Material:

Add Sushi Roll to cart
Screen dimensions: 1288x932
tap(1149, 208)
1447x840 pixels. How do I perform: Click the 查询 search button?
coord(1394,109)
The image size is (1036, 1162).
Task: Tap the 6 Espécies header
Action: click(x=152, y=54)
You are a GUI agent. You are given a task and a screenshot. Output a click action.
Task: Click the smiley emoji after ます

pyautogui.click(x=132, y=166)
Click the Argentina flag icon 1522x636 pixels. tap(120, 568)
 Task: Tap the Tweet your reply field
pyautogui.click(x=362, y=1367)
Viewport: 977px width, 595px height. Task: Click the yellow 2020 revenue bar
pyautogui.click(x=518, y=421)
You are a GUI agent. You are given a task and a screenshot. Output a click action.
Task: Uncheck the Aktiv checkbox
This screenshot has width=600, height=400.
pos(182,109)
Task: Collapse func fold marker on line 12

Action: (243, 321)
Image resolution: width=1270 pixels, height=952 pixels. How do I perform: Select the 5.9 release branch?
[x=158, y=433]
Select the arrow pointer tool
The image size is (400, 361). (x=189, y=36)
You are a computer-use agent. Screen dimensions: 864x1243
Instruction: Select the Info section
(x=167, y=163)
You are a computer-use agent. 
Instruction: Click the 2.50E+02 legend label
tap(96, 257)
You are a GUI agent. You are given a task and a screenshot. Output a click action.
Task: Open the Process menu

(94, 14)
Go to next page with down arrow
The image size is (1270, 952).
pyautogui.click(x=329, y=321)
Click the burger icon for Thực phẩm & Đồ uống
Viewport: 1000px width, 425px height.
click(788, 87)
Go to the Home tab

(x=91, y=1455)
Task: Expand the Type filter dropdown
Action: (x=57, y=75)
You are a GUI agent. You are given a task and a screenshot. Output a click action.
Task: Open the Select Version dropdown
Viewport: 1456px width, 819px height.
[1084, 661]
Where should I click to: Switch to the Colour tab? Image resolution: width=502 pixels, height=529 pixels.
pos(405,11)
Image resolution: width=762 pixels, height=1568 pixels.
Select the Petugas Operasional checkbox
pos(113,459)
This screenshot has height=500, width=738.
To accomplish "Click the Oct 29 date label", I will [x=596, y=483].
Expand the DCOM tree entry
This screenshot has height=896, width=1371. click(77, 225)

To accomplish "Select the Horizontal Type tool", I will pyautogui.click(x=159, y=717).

Exercise brief: Show each line above that contains the string "resolution", copied in full. Case counts.

Reply:
Image resolution: width=1270 pixels, height=952 pixels. How do I perform: Select the 5.9 release branch?
Where should I click to: Switch to the Colour tab? Image resolution: width=502 pixels, height=529 pixels.
Image resolution: width=762 pixels, height=1568 pixels.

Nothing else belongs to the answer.